I am an Associate Professor (UHD) in Early Modern History. I obtained a PhD from the University of Utrecht in 2007. After holding postdoctoral research fellowships at the University of Cambridge (2007-2012), I taught at the School of History of the University of Kent (Canterbury). In 2016 I moved to the University of Amsterdam where I currently direct an NWO VIDI project on gender and urban space in Eurasia and act as the Director of the Amsterdam Centre for Urban History. I have also held Visiting Fellowships at the Institute of Advanced Studies on Asia (University of Tokyo, 2015; 2017), and the Institute of Advanced Studies (Amsterdam, 2020-21).
My research includes a variety of topics from gender relations to food, street life, everyday practices, material culture, and urban segregation. Most of my work focusses on ephemeral aspects of life, and the experiences of so-called marginal groups such as women and the poor: all aspects that often remain overlooked in standard narratives of history. I am primarily interested in the question how lives were shaped by formal and informal institutions, such as laws and regulations, and beliefs and cultural practices.
My work typically applies a comparative and long-term perspective and has an interdisciplinary character combining approaches from across the (Digital) Humanities and Social Sciences. Examples of past projects are a study of female entrepreneurship in the Dutch Republic, of shadow economies in the pre-industrial period, and a collaborative project on the representations and realities of food hawking in cities across the globe.
I have published widely on the position of women in early modern Dutch society, retailing during the Consumer Revolution, and the impact of institutions on marginal groups. Research funding awarded include a Rubicon Grant (2007) and a VIDI Grant (2016) from the Netherlands Organisation for Scientific Research (NWO), an Ottilie Hancock Research Fellowship (JRF Girton College; 2008) and a British Academy Postdoctoral Fellowship (2010).
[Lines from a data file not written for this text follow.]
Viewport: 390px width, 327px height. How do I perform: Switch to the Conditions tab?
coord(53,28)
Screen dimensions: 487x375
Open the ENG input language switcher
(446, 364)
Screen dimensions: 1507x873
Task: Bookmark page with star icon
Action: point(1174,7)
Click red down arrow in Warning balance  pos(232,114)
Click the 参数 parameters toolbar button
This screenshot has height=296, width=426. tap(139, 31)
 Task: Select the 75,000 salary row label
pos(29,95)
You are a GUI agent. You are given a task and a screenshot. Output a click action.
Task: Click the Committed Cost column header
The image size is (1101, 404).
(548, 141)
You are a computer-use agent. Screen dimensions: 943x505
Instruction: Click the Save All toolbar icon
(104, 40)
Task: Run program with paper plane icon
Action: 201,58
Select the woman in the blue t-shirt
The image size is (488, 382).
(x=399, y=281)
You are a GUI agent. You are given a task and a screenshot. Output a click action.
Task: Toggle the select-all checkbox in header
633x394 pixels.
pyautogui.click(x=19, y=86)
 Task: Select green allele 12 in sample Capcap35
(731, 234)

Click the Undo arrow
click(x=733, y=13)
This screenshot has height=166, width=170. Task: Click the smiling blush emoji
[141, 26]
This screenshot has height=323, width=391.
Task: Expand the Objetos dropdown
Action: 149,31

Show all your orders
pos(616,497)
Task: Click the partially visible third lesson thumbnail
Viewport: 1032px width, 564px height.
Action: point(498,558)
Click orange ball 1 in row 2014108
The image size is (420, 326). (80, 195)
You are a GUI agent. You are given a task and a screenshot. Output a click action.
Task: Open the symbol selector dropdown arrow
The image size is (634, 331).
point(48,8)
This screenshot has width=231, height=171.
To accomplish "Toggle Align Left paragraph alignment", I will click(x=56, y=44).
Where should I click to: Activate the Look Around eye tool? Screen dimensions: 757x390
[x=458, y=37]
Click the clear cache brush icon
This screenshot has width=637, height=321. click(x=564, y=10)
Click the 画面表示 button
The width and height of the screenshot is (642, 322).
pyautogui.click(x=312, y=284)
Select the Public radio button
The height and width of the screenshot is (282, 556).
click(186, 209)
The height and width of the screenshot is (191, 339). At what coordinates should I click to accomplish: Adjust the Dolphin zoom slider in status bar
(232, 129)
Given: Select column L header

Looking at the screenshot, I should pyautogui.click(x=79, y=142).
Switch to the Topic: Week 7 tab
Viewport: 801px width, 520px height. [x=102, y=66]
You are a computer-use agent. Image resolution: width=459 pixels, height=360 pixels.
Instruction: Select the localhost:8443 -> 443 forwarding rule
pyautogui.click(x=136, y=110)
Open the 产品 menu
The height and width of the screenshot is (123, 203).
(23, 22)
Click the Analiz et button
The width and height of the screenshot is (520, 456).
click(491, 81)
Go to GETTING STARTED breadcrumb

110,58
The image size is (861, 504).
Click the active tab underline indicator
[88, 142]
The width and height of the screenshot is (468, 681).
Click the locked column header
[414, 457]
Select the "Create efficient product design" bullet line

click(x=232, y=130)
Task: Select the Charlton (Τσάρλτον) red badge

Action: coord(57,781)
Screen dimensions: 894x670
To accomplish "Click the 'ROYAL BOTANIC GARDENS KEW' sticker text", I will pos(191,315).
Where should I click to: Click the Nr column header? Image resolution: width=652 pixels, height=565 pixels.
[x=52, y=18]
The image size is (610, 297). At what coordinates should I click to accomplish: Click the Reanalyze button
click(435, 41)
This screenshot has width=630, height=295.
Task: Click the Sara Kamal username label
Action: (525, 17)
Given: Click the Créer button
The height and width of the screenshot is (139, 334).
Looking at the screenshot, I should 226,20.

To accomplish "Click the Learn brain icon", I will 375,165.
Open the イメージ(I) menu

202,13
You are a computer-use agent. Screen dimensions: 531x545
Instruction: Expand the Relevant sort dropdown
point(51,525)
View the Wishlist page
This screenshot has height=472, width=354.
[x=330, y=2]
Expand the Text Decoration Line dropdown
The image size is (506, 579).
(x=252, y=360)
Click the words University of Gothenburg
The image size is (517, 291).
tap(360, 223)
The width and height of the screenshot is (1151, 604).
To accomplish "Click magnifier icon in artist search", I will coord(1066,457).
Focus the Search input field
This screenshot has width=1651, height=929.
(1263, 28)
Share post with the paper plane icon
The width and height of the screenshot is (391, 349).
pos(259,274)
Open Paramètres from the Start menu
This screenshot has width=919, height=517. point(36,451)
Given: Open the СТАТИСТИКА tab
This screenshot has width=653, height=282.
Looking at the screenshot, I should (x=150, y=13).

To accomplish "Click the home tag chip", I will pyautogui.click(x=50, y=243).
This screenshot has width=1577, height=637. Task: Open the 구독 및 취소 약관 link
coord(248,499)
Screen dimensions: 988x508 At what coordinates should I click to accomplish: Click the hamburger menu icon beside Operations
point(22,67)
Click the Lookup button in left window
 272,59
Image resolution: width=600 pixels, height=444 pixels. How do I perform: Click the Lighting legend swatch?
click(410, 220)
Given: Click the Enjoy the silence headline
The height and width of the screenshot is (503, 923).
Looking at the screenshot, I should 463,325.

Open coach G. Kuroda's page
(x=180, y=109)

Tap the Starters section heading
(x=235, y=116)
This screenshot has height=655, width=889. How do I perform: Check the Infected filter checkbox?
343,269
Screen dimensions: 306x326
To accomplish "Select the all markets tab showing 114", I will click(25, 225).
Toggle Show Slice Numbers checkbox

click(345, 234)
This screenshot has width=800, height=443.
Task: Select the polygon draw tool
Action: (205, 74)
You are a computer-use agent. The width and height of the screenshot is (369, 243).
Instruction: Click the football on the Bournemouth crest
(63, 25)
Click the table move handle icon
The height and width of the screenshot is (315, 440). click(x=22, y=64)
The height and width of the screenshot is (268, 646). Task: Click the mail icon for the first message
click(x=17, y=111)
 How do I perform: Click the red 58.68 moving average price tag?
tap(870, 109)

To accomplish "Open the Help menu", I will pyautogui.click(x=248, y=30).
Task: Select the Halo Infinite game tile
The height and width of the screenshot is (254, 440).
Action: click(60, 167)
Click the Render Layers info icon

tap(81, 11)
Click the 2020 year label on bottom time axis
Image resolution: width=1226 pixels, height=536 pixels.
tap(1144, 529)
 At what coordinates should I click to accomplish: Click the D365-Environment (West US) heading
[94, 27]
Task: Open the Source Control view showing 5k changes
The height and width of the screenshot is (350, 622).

I currently lead an interdisciplinary project team that works on the gendering of urban space in premodern cities in Eurasia. In this context my research has expanded to the urban history of premodern Asia and to questions on measuring and modelling urban everyday mobility in the past, on the extraction of practices from textual and visual sources, and on the relationship between architectural form, materiality, and urban experience. Central to answering these questions are digital methods, including GIS, 3D reconstructions and agent-based modelling.
In the Vrouwen op de (Historische) Kaart project, funded by the KNAW Gewaardeerd Fonds, I work with colleagues and partners from Education and Cultural Heritage on translating research findings into educational materials for secondary schools. We partner with F-Site, Studio Bertels, Hogeschool van Amsterdam and the UvA MA in History (Education).
- Early modern streets. A European Perspective. Early Modern Themes (London: Routledge 2023).
- Food hawkers. Selling in the streets from antiquity to the present [Edited with Melissa Calaresu] (London: Routledge 2016).
- Women and entrepreneurship. Female traders in the Northern Netherlands c. 1580-1815 (Amsterdam: Aksant 2007).
- Bij uijtlandigheijt van haar man. Echtgenotes van VOC-zeelieden aangemonsterd voor de kamer Enkhuizen (1700-1750) (Amsterdam: Aksant 2005).
- ‘Capturing gendered mobility and street use in the historical city: a new methodological approach’, [with Bob Pierik, Bébio Vieira Amaro, Ivan Kisjes], Cultural and Social History (2020) 17:4 pp 515-536, DOI: https://doi.org/10.1080/14780038.2020.1796239. [Republished in IAS Review (2021:1)]
- 'Gender in the Streets of the Premodern City', Journal of Urban History (2018) DOI: 10.1177/0096144218768493.
- ‘Policing peddlers. The prosecution of illegal street trade in eighteenth-century Dutch towns’, The Historical Journal Vol. 58 No. 2 (June 2015) 367-392.
- ‘The multiple identities of early modern Dutch fishwives’ in: SIGNS: Journal of Women in Culture and Society. Vol. 37 No. 3 (Spring 2012) 587-594.
This project analyses the gendering of urban space in the early modern city. It is widely held that between 1600 and 1850, women gradually withdrew from the public sphere of the street and moved to the private sphere of the home. This powerful narrative, linked to theories of modernisation, has created a conceptual stranglehold that sees public space as exclusively male and private space as entirely female, thereby obscuring the actual workings of gender in pre-industrial urban societies.
This project offers a pioneering approach to the study of gendered urban space, enabling for the first time to move beyond the public/private dichotomy and analyse women’s access to pre-industrial streets in full. Through an analysis of the ownership of streets, both formally by authorities and informally through daily use, it uncovers how urban space was gendered in the run up to the nineteenth century. It hypothesises that the extent to which women could own the street depended on gender norms, local governance, urban fabric, and the everyday use of streets and squares. As such, this project uniquely enables a cross-cultural comparison that connects the material and immaterial city, as well as for women’s agency to play a central role in the analysis.